→ **WHAT TO DO**: Rewrite the material between the lines holding "You are a computer-use" and "click(250, 1102)", inclusive, with the requests kept as they are. Scale each click coordinate in the answers by 0.3 and round to whole numbers, with halves rounding up.

→ **SUPPLIED DATA**:
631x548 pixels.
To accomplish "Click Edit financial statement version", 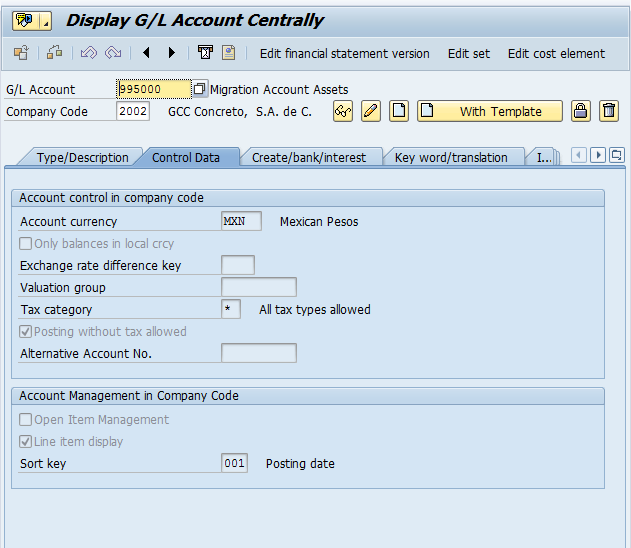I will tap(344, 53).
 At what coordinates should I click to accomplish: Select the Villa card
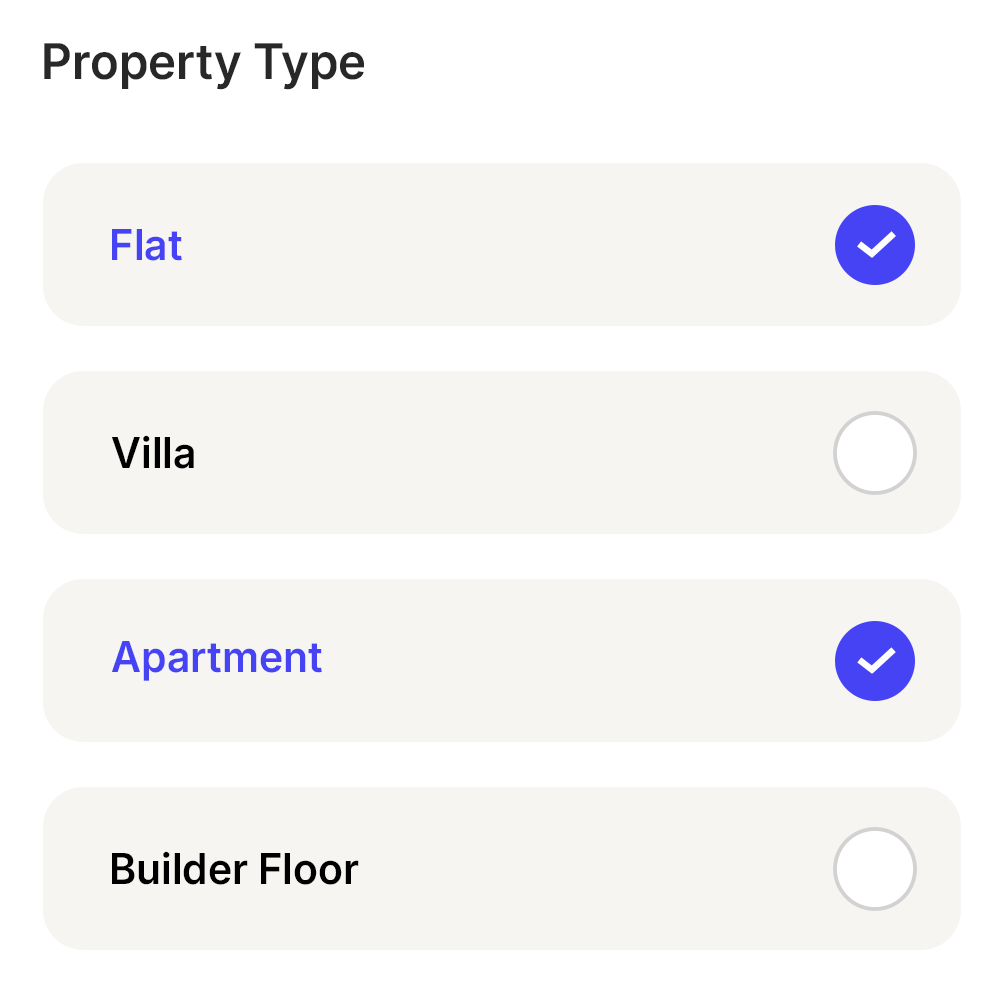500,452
--
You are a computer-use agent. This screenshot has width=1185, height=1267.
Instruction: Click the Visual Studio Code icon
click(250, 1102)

→ **SOLUTION BELOW**:
You are a computer-use agent. This screenshot has width=1185, height=1267.
Instruction: Click the Visual Studio Code icon
click(75, 331)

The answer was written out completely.